Arcipretura di Casalvecchio Siculo

Parrocchia S. Onofrio Eremita

 

 

 

L'ABBAZIA DEI SS. PIETRO E PAOLO

 

È la più importante opera architettonica dell'intera vallata del fiume Agrò, dal quale prende il nome, ed una delle più importanti di tutta la Sicilia.

La costruzione originaria risalirebbe a circa il 560 d.C. La struttura attualmente visibile risale al 1117 ed è stata fatta costruire dal normanno Ruggero II su richiesta del monaco Gerasimo, divenutone il primo abate. È stata poi definitivamente ristrutturata nel 1172 ad opera del capomastro Gherardo il Franco, come si legge sull'architrave dell'ingresso principale, ed è giunta a noi praticamente intatta e senza sostanziali modifiche posteriori.

Ha l'aspetto di una chiesa fortificata con il classico orientamento della parte absidale ad est. Architettonicamente è caratterizzata dall'intrecciarsi dei vari stili del tempo: lo stile bizantino, lo stile arabo e lo stile normanno. In particolare, per quanto riguarda lo stile bizantino, tra l'altro, si possono notare la policromia delle varie membrature, i capitelli e una croce bizantina sovrastante la porta d'ingresso; per quanto riguarda lo stile arabo, le due cupole con un terminale di stile chiaramente arabeggiante e con il continuo e spettacolare sovrapporsi di archeggiature che sorreggono tali cupole; con riferimento infine allo stile normanno, si può notare lo schema planimetrico a tre navate, con l'ingresso fiancheggiato da due torri, caratteristica questa delle grandi cattedrali siciliane di Monreale, di Palermo e di Cefalù.
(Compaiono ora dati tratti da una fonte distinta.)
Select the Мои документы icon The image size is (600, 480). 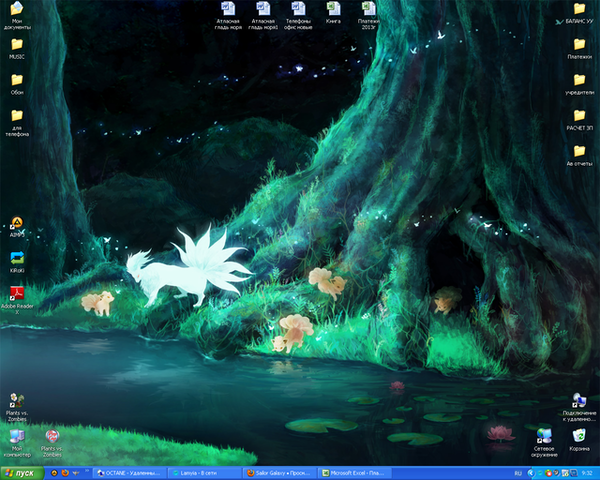pos(16,10)
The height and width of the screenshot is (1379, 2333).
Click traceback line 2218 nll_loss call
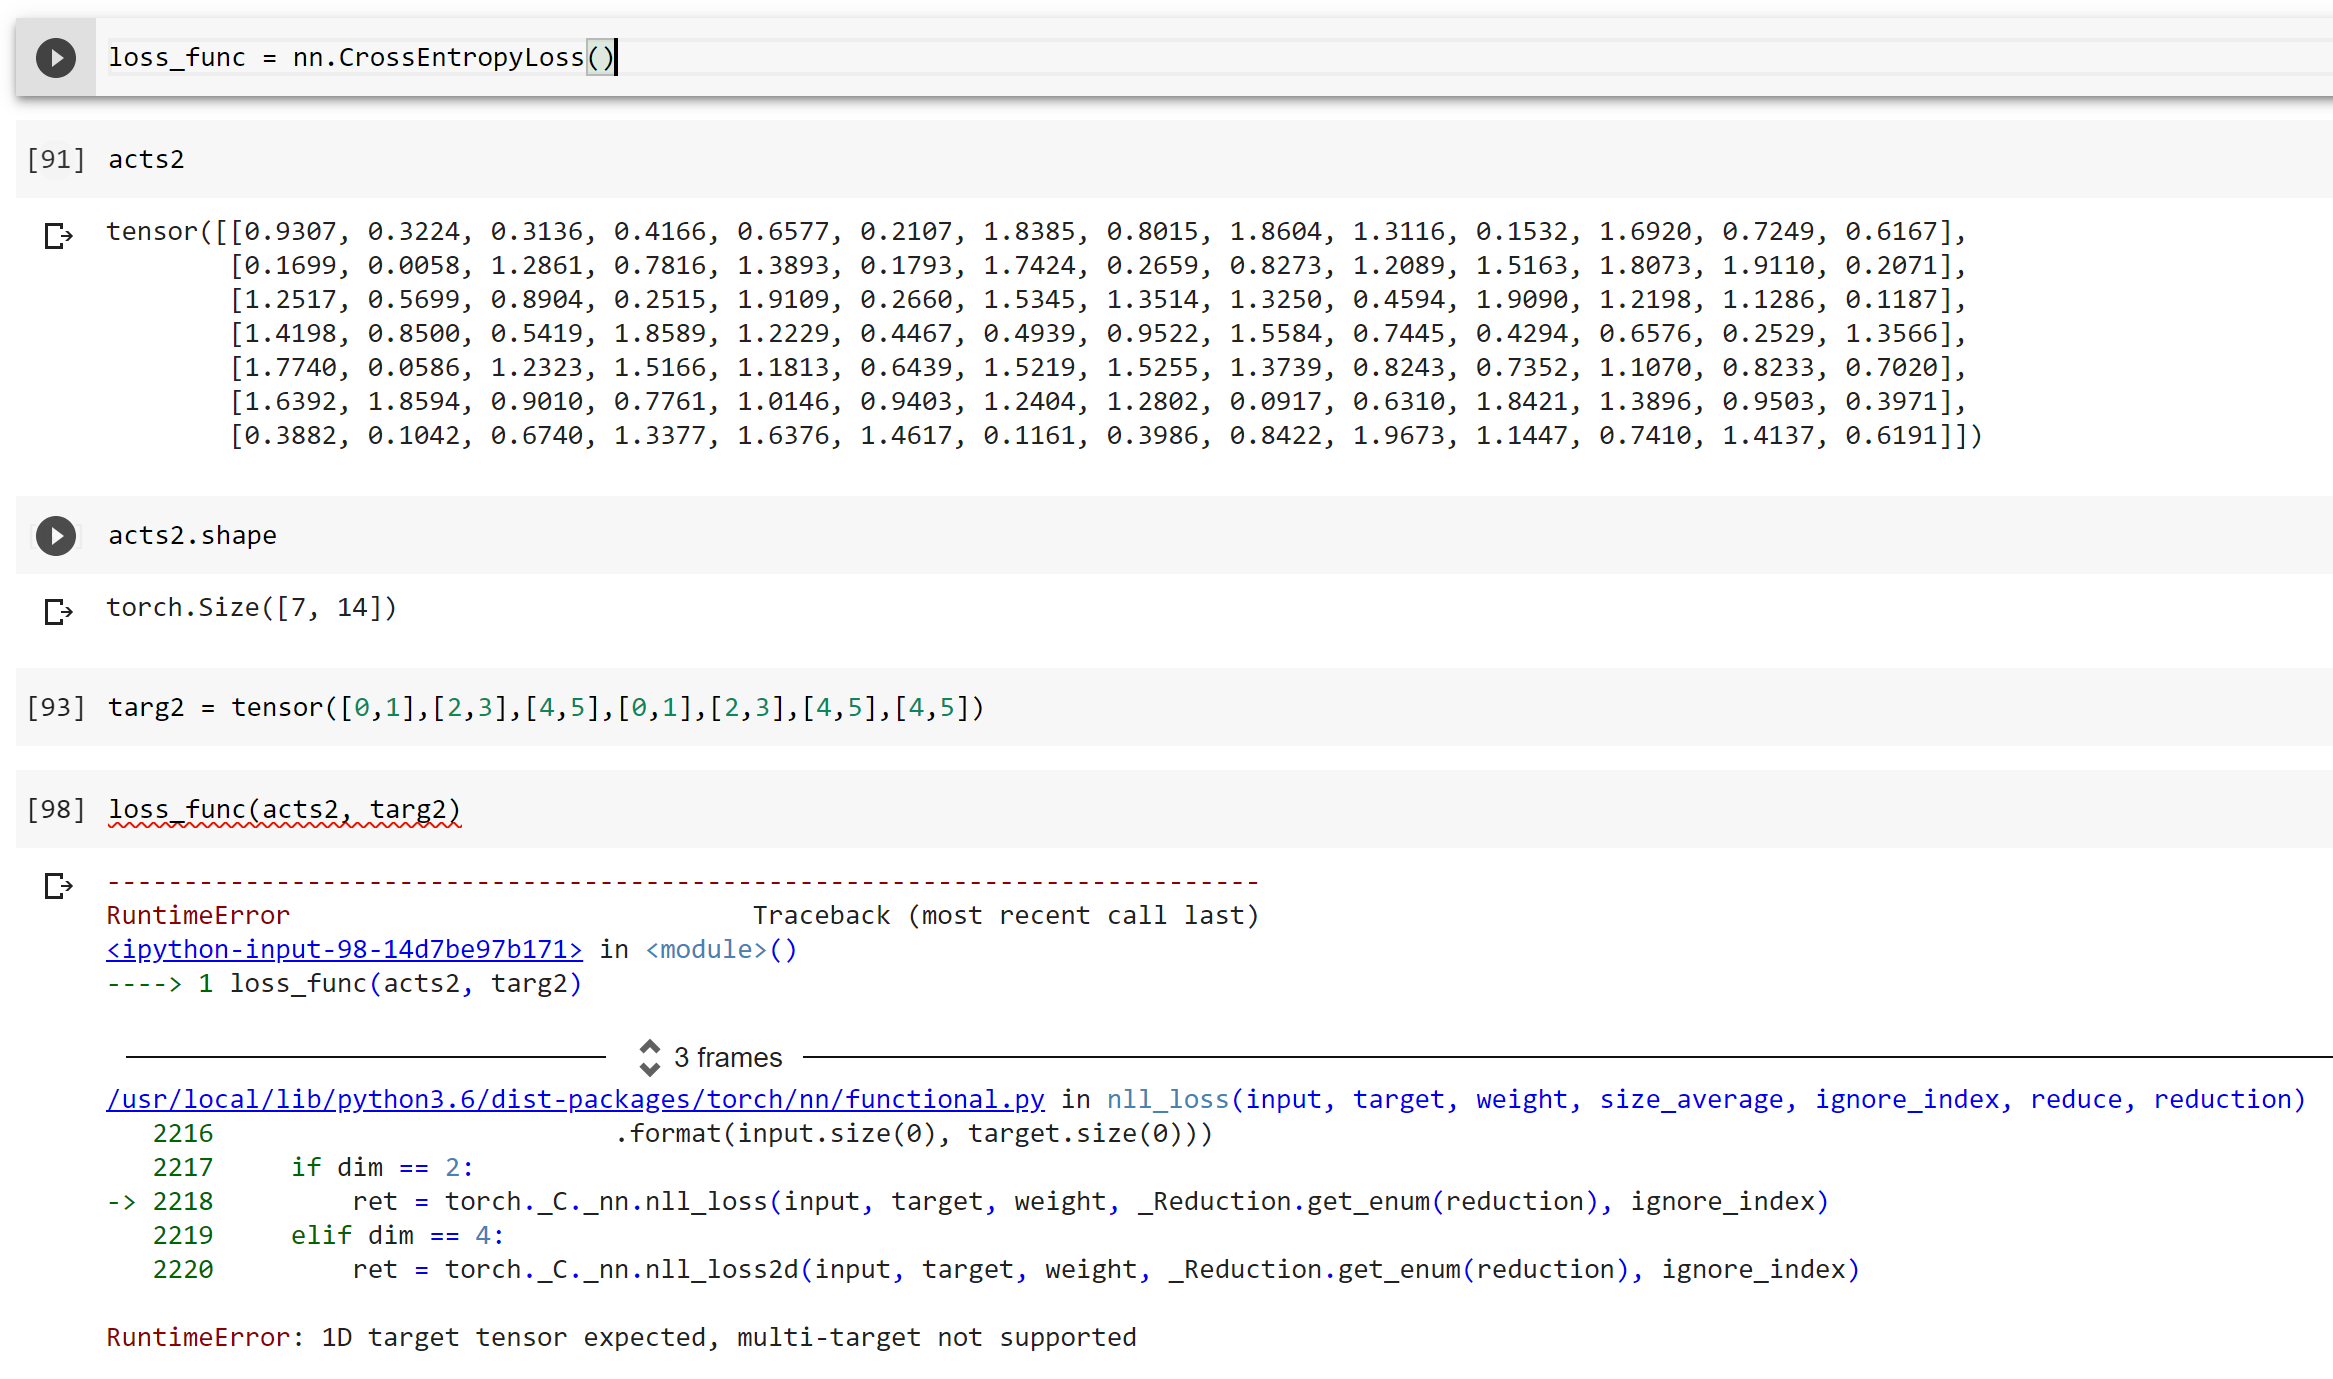[x=967, y=1201]
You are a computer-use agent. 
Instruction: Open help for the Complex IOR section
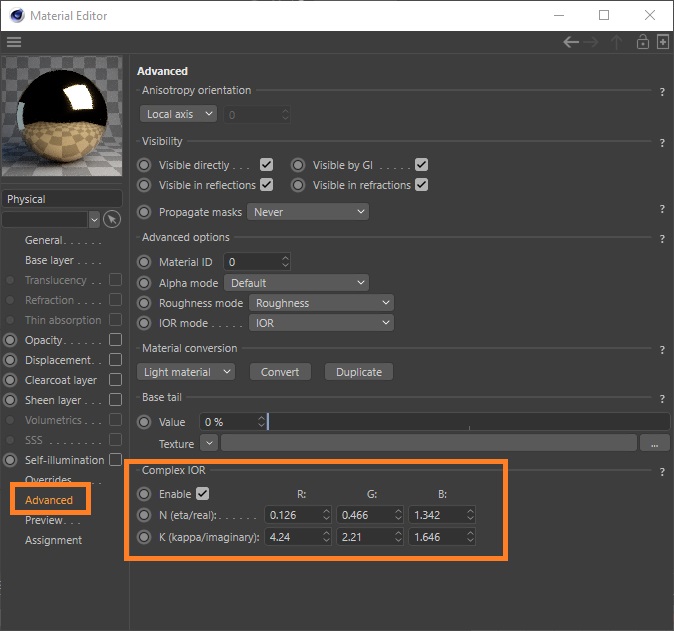point(662,471)
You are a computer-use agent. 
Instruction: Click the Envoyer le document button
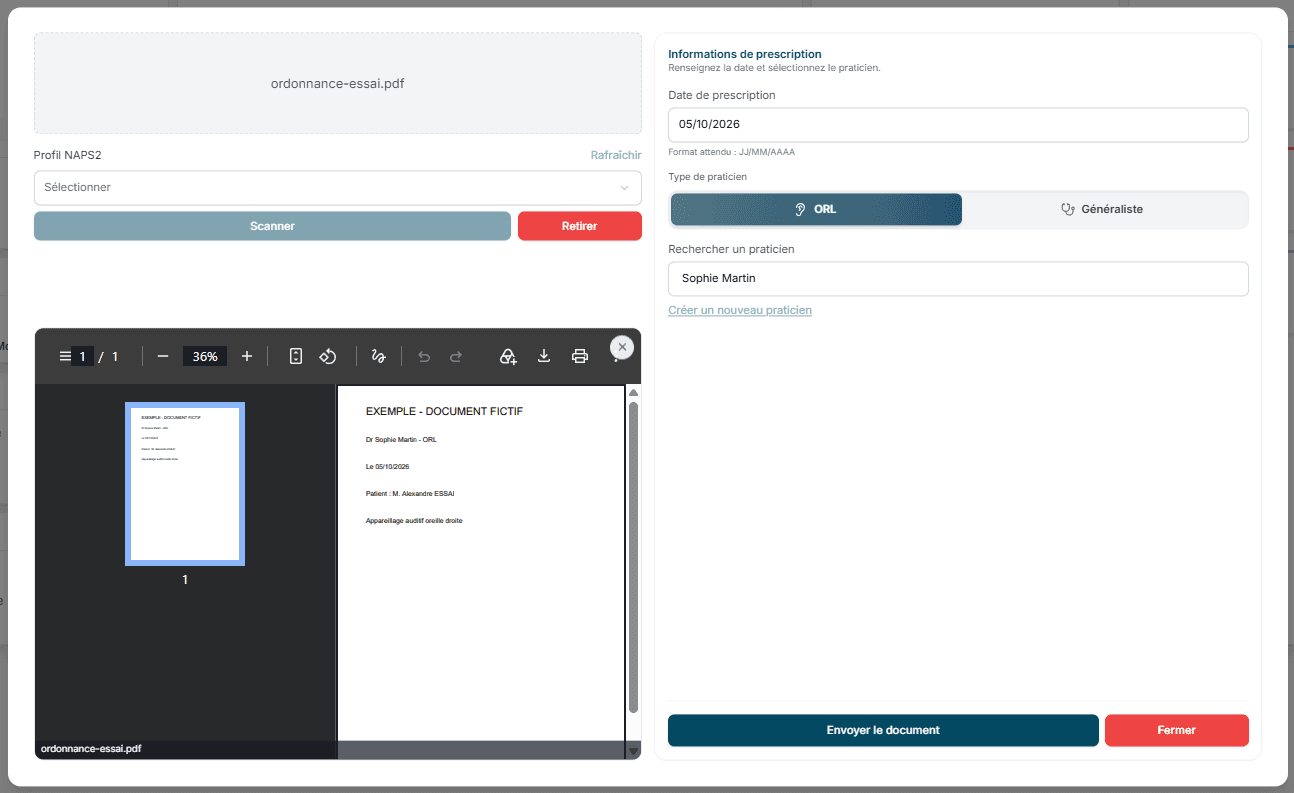[883, 730]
È detta basiliana perché l'annesso convento era abitato dai frati dell'ordine di San Basilio. A tale convento erano, tra l'altro, anessi vasti territori e addirittura interi villaggi, fra i quali l'attuale Forza d'Agrò.

La chiesa è stata oggetto di numerosi studi nel corso degli anni da parte di vari studiosi, tra i quali Stefano Bottari e Pietro Lojacono (Sovrintendente alle Belle Arti di Catania, nel 1960). Recentemente è stato proposto ufficialmente all'UNESCO di inserire tale monumento nell'elenco dei beni artistici patrimonio dell'umanità.

La chiesa è facilmente raggiungibile percorrendo la strada provinciale che da Casalvecchio porta verso Antillo, seguendo le indicazioni ed immettendosi, subito dopo Casalvecchio, sulla strada, recentemente allargata ed asfaltata, che conduce direttamente al sito.

Tornando al tempio dei SS. Pietro e Paolo, qui, come sopra detto, si fondano, in perfetta sintonia e magnifica estetica, l’arte bizantina, l’arte araba e l’arte normanna. L’arte bizantina si rivela nella decorazione delle facciate, nella struttura a mattoni con ornate a dente di sega ed a spina di pesce e nella sagoma di pulvini (blocco a tronco di piramide con base maggiore in alto, posto tra il capitello e l’arco); l’arte araba si distingue grazie alle archeggiature sovrapposte sorreggenti la cupola minore, che si sviluppa su una serie di pennacchi sovrabbondanti con un tamburo ottagonale contenente otto finestrelle; mentre lo schema planimetrico, a tre navate, con ingresso fiancheggiato da due torri ed il portico interposto tra le stesse due torri, è invece elemento rivelatore dell’arte normanna. Il tutto racchiuso in un insieme di policromie, di mattoni rossi, di pietre bianche arenarie e nere laviche, che costituiscono le caratteristiche principali dei prospetti e contribuiscono a fare di questo monumento un vero e proprio gioiello dell’architettura, che “per il suo pregio artistico viene considerato fra i più interessanti monumenti della Sicilia e senza esagerazione del mondo”.